Point 1: Page 1 Lines 36-40 The sentence “The progesterone (P4) and estrogen (E2)-responsive signaling pathways integral for early pregnancy success which are primarily induced genomically through binding nuclear receptors—the progesterone receptor (PGR) for P4 and estrogen receptors (ESR1 and ESR2) for E2—are regulated in an epithelial and stromal compartment-specific manner (reviewed in 39 ref. [3-5]).” is not fully clear and it should be revised.

 

Response 1: This sentence has been revised for clarity. It now reads, “The progesterone (P4) and estrogen (E2)-responsive signaling pathways integral for early pregnancy success are primarily induced through their cognate nuclear receptors, the progesterone receptor (PGR) and estrogen receptors (ESR1 and ESR2), respectively. These pathways are regulated in an epithelial and stromal compartment-specific manner in the endometrium (reviewed in ref. [3-5]).”

 

Point 2: Page 4 Lines 42-44 Author state “In addition to its genomic activity, ESR1 can also induce rapid non-genomic signaling through the MAPK-ERK1/2 pathway (reviewed in ref. [72]), which is involved in endometrial stromal decidualization [73]. “, however as reported in the figure 1 it appears that E2 rapid effects on MAPK/ERK in epithelium are directly involved in the epithelium proliferation. Authors should further discuss this reported effect of E2 rapid non genomic signaling on epithelium proliferation in the text.

 

Response 2: Additional discussion of E2-induced MAPK/ERK effects on epithelial proliferation has been added on Page 4 lines 4-47.

 

Point 3: In the paragraph 3.2 authors report “In contrast, the majority of the evidence indicates that endometriotic lesions upregulate ESR2 and downregulate ESR1, although reports are mixed“ highlighting, from my point of view, a critical function of ESR2, and, in particular, its upregulation in the endometriosis. To fully cover this issue, authors should further discuss the role of ESR2 also in physiological endometrium condition and draw, for a complete understanding, how this receptor could be involved in endometriosis and in the associated inflammation by adding it in the figure 1 (or another image).

 

Response 3: Figure 1 illustrates the molecular pathways in receptive endometrium and non-receptive endometrium from endometriosis patients. Therefore, ESR2 has been added to Graphical Abstract to show the role of ESR2 in inflammation and cell proliferation. The role of ESR2 in the physiological endometrium has been added to this section on page 9 lines 39-41.


Reviewer 2 Report

First of all, I would like to point out that this article completely fits the Section “Molecular Pathology, Diagnostics, and Therapeutics, Molecular Pathophysiology of Uterine and Ovarian Diseases and Dysfunction”.

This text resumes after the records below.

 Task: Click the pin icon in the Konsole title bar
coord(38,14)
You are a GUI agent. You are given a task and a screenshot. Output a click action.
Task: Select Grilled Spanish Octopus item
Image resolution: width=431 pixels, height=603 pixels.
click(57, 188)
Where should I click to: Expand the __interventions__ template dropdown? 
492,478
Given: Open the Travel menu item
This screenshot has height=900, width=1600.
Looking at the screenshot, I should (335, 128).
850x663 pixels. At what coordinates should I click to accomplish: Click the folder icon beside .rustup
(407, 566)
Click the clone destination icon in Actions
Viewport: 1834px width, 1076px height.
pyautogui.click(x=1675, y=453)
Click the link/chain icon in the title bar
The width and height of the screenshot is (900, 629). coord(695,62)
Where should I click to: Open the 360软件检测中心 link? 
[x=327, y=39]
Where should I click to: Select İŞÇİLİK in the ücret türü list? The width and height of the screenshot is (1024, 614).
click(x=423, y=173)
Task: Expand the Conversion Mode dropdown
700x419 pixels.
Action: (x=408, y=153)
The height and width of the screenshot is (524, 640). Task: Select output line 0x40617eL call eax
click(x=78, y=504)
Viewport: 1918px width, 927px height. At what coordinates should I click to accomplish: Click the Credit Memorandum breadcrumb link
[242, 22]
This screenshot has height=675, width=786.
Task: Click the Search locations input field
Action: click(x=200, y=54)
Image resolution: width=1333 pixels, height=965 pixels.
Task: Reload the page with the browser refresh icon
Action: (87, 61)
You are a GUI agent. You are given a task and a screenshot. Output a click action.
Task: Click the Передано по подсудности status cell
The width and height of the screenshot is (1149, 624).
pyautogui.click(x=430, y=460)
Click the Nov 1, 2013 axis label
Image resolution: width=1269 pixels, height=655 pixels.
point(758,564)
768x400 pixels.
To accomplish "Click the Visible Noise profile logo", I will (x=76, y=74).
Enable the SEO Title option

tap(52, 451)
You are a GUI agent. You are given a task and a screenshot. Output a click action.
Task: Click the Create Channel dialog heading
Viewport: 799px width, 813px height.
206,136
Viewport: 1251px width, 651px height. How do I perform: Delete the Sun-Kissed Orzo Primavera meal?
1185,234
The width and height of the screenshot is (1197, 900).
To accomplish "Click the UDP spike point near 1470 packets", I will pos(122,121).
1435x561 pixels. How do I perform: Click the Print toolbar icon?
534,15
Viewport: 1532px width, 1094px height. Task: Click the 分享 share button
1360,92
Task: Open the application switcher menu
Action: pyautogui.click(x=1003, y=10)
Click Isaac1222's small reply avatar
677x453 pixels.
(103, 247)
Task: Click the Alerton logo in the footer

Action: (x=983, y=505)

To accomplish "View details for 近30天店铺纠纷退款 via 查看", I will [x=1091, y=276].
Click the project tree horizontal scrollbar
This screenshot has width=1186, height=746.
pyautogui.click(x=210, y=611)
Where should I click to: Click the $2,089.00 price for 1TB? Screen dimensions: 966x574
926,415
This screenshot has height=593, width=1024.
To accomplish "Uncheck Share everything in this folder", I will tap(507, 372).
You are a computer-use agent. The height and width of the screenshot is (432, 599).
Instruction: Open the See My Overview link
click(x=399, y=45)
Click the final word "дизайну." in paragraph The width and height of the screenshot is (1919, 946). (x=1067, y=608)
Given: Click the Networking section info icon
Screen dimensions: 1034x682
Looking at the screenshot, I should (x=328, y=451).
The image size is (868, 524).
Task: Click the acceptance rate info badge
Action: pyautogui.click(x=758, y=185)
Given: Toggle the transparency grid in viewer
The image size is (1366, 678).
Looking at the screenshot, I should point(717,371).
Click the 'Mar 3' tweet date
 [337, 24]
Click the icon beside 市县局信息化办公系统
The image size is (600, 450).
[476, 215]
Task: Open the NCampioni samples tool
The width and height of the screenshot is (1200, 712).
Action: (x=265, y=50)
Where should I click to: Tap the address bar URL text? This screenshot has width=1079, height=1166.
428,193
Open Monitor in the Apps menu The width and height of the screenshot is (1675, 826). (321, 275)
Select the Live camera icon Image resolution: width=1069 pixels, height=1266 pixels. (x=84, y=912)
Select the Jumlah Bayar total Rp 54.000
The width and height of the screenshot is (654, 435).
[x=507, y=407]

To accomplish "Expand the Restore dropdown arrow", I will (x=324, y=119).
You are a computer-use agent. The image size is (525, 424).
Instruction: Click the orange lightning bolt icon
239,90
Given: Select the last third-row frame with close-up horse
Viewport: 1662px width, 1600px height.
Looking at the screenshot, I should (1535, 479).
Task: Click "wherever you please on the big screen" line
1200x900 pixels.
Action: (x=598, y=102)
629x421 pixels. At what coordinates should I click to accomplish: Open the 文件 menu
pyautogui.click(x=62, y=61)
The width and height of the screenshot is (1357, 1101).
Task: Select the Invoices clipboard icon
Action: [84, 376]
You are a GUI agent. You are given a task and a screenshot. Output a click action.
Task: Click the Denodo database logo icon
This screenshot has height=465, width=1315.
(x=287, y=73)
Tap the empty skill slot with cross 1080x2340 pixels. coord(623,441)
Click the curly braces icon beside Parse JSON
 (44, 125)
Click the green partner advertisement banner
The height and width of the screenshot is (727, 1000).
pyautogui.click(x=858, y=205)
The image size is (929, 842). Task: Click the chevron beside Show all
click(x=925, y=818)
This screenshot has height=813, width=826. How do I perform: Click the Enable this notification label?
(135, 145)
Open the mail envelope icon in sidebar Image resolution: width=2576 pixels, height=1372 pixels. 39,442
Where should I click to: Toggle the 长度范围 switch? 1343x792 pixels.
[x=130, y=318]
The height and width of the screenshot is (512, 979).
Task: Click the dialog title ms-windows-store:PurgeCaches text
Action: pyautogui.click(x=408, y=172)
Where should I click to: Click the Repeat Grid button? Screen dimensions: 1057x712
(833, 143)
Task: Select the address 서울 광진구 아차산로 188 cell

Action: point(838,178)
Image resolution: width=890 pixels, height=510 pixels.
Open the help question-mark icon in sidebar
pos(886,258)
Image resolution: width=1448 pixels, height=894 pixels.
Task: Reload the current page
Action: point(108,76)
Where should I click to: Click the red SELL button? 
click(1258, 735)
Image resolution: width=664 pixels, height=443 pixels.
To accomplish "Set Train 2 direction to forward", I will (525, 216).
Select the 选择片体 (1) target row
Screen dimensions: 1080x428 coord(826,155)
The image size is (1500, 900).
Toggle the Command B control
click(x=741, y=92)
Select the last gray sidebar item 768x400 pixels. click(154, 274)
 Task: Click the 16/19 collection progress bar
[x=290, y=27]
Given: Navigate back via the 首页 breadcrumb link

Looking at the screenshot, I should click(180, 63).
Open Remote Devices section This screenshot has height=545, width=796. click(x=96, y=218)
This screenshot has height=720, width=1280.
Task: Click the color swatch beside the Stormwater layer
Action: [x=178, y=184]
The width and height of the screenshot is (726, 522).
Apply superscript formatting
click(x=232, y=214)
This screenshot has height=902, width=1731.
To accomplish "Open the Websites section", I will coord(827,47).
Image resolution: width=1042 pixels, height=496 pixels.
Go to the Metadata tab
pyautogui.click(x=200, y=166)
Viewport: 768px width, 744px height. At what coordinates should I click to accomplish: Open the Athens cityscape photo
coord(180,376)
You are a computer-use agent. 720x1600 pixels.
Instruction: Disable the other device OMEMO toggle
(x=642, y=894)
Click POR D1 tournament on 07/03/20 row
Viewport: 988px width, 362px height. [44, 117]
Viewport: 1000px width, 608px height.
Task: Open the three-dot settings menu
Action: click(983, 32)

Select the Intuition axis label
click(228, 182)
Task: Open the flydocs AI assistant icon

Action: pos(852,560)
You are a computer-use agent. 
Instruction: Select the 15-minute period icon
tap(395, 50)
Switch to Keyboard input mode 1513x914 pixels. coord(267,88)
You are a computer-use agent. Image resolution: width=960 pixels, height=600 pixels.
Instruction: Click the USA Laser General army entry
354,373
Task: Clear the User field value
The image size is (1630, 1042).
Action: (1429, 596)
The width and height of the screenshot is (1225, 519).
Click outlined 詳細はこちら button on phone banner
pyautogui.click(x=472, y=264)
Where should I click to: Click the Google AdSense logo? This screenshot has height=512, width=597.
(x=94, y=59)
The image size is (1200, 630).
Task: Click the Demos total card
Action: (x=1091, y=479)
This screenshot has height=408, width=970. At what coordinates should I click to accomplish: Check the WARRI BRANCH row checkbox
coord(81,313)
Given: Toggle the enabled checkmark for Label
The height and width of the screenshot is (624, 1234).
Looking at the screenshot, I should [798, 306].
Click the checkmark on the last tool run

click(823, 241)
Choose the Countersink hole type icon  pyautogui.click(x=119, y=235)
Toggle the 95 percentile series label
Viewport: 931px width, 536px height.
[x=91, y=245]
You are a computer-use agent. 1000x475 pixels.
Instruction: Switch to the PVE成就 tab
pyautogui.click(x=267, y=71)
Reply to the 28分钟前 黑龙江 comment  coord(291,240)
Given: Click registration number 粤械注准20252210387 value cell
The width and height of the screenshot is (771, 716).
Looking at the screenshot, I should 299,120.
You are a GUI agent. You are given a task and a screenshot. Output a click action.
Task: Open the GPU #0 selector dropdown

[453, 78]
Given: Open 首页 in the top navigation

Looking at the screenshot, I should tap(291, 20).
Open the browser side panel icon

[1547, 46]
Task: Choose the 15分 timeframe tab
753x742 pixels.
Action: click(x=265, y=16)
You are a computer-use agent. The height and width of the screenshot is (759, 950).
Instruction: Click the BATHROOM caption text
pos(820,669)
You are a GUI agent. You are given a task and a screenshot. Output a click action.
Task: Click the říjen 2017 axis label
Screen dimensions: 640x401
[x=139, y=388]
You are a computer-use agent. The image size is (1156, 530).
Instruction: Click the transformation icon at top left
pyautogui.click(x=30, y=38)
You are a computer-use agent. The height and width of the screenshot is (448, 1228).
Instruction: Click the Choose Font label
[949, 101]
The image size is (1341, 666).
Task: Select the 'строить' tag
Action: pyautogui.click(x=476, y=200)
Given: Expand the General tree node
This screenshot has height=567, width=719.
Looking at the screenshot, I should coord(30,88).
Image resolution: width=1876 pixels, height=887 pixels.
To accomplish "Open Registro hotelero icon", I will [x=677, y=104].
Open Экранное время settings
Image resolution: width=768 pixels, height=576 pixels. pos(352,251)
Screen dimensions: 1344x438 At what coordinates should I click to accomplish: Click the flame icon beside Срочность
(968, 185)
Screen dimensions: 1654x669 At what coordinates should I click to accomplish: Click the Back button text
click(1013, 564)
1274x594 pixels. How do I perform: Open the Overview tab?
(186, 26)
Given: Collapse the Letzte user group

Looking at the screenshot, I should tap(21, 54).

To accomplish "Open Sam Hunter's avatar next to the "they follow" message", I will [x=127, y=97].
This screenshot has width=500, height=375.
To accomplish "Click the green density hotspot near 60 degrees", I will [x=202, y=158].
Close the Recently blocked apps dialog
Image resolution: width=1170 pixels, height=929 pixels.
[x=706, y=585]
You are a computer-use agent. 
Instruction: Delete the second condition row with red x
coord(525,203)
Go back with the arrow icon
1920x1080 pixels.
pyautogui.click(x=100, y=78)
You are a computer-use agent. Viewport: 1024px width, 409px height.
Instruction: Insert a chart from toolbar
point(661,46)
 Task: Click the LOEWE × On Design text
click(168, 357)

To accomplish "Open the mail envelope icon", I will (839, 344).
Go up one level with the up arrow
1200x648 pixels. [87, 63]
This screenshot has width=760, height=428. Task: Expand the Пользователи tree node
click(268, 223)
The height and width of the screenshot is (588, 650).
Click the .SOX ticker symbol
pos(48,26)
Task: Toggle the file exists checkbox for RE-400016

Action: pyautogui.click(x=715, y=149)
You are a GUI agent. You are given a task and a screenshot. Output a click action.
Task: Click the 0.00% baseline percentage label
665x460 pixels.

As indicated by the authors the review is focused on the description of progesterone and estrogen signaling in “healthy” endometrium and during endometriosis. Overall, the paper is clearly written and interesting to read. It should be specifically highlighted that a lot of very recent findings are discussed in the review. However, I need to mention that the study seems a bit descriptive, lacking authors’ own opinion. Nevertheless, to my mind such a review is worth publishing.     


Author Response

We want to thank reviewer 2 for carefully reviewing this manuscript and for the positive comments and constructive criticism.